Steady state approximation describes a system that uses up the enzyme-complex system as soon as it is made. It has a slow first step and a fast second step. Pre-equilibrium describes the opposite system that has a fast first step and a slow second step.

$\dfrac{d[I_2]}{dt} = -k_1[I_2] + k_2[I]^2$

$\dfrac{d[H_2]}{dt} = -k_3[H_2][I]^2$

S10.12

a. Competitive inhibition:

\[ v_o=\dfrac{V_{max} [S]}{K_M\times{(1 + \dfrac{[I]}{K_I})} +[S]} \]

\[ v_o=\dfrac{(66) (4.1\times{10}^{-4})}{1.5\times{10}^{-5}\times{(1 + \dfrac{5.38\times{10}^{-4}}{0.9\times{10}^{-5}})} +4.1\times{10}^{-4}} \]

\[ v_o= 20.47\:\dfrac{\mu M}{min}\]

b. Noncompetitive inhibition:

\[ v_o=\dfrac{\dfrac{V_{max}}{(1 + \dfrac{[I]}{K_I})}[S]}{K_M + [S]} \]

\[ v_o=\dfrac{\dfrac{66}{(1 + \dfrac{5.38\times{10}^{-4}}{0.9\times{10}^{-5}})}4.1\times{10}^{-4}}{1.5\times{10}^{-5} + 4.1\times{10}^{-4}} \]

\[ v_o= 1.048\:\dfrac{\mu M}{min}\]

c. Uncompetitive inhibitor

\[ v_o=\dfrac{\dfrac{V_{max}}{(1 + \dfrac{[I]}{K_I})}[S]}{\dfrac{K_M}{(1 + \dfrac{[I]}{K_I})}+[S]} \]

\[ v_o=\dfrac{\dfrac{66}{(1 + \dfrac{5.38\times{10}^{-4}}{0.9\times{10}^{-5}})}4.1\times{10}^{-4}}{\dfrac{1.5\times{10}^{-5}}{(1 + \dfrac{5.38\times{10}^{-4}}{0.9\times{10}^{-5}})}+4.1\times{10}^{-4}} \]

\[ v_o= 1.085\:\dfrac{\mu M}{min}\]

S11.10

Starting with the Heisenberg uncertainty principle:

\[\Delta{p}\Delta{x} \ge \dfrac{h}{4\pi}\]

we know that $p = mv$. Substituting that into the equation will give us the uncertainty in the position

\[m\Delta{v}\Delta{x} \ge \dfrac{h}{4\pi}\]

\[(9.019\times{10}^{-31})(1\times{10}^{6})\Delta{x} \ge \dfrac{h}{4\pi}\]

\[\Delta{x} \ge \dfrac{6.626\times 10^{-34}}{4\pi \times (9.019\times{10}^{-31})\times(1\times{10}^{6})}\]

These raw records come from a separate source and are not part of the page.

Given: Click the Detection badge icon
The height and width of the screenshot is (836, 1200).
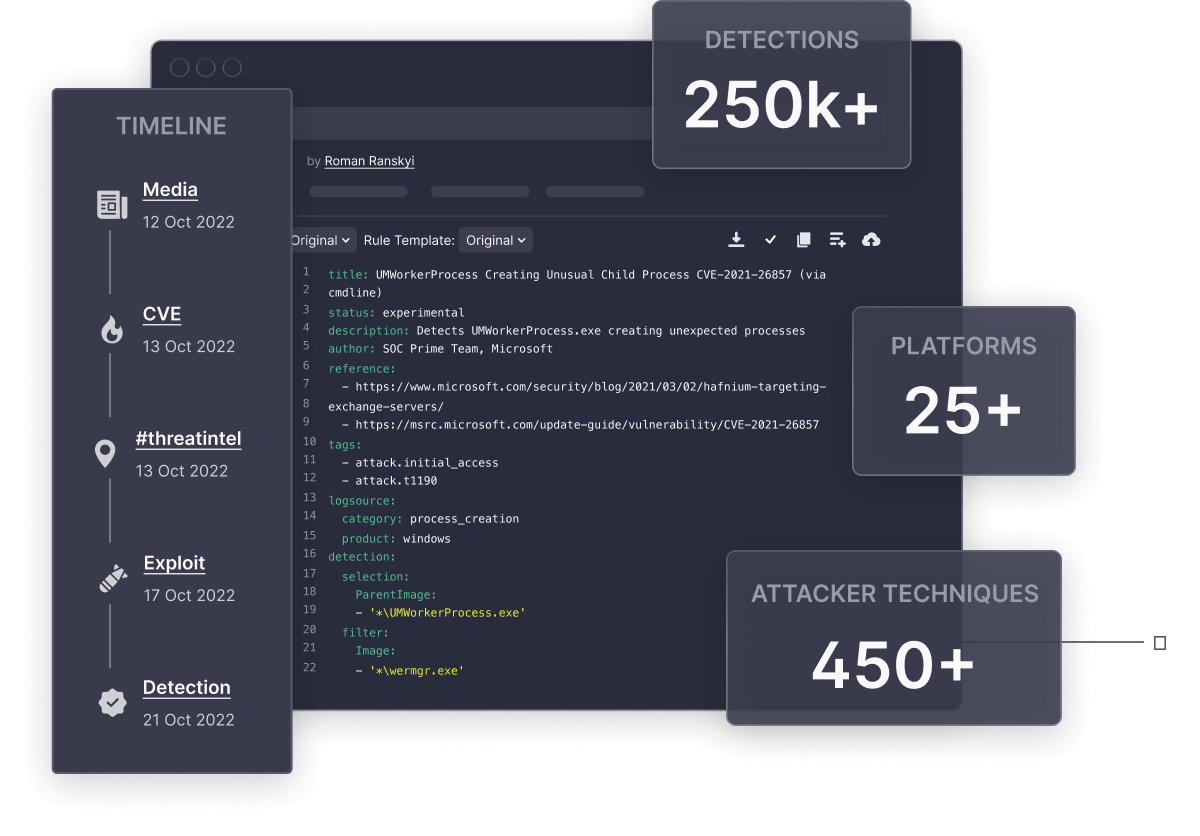Looking at the screenshot, I should click(x=112, y=702).
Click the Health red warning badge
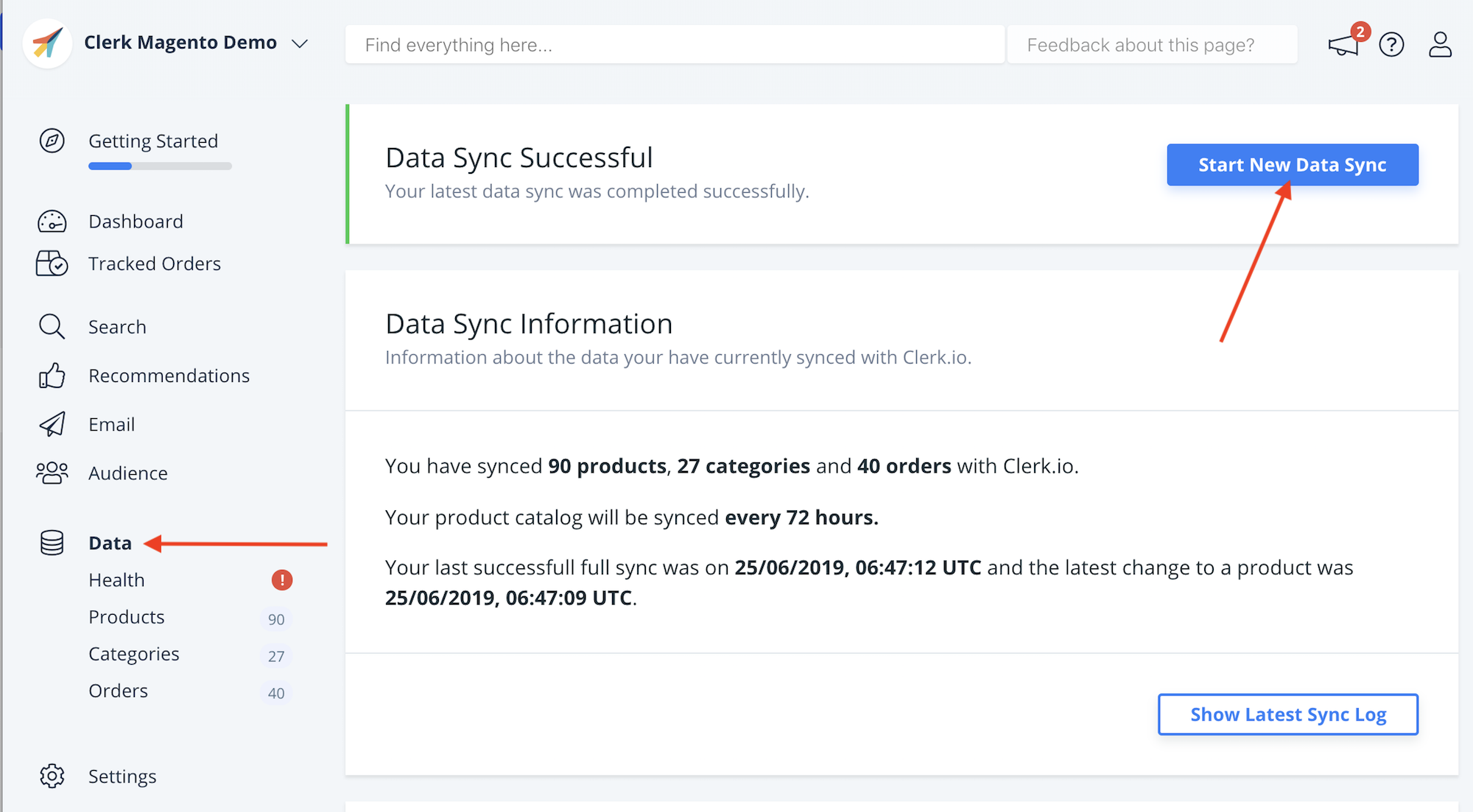The image size is (1473, 812). [282, 580]
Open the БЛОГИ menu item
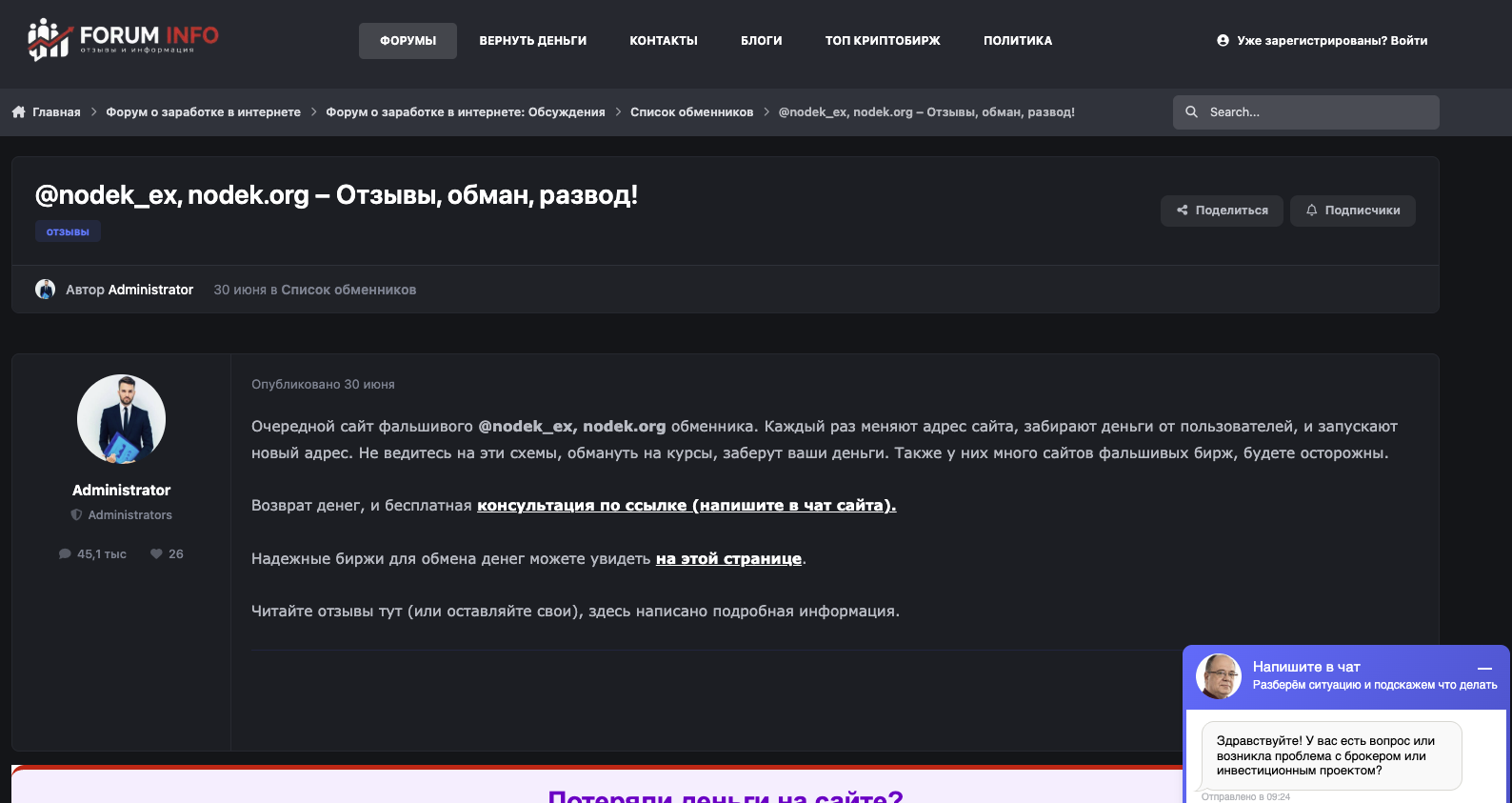Image resolution: width=1512 pixels, height=803 pixels. (762, 41)
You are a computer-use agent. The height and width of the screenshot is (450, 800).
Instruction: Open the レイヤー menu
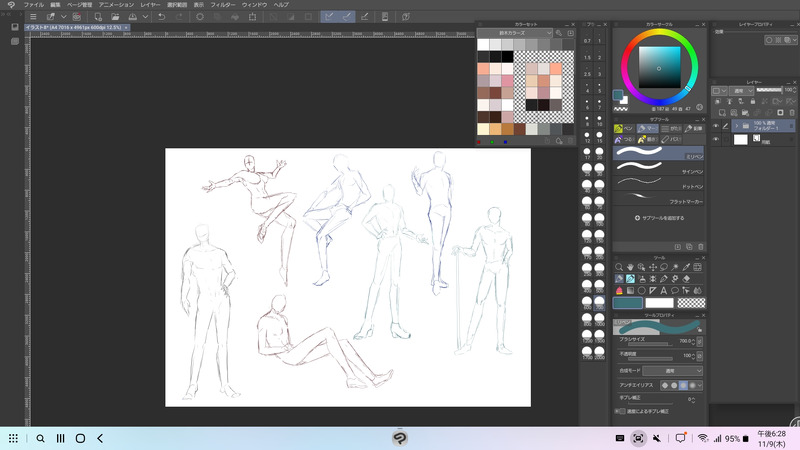pyautogui.click(x=150, y=5)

\[\Delta{x} \ge 5.85\times{10}^{-11}m\]

S12.1

The order from weakest to strongest bonds is

\[CH_3OH < CH_2O < CH_3CONH_2 < CO_2\]

A shorter bond indicates that the bond is stronger and his greater in energy. A double bond is shorter than a single bond and hence has greater bond energy.

The molecule with the shortest bond is $CO_2$. The one with the longest bond is $CH_3OH$

S13.5

First, all molecules have london dispersion forces (an intermolecular force).

$CO_2$ - covalent bonds
$CH_2O$ - covalent bonds, dipole-dipole forces, hydrogen bonding
$FeCl_2$ - ionic bond, coulombic forces
$NaF$ - ionic bond, coulombic forces

S14.8

Lowering the temperature would improve the spectra resolution. By lowering the temperature, the speeds of the molecular are reduced, which in turn reduces the effects of the Doppler and collisional broadening.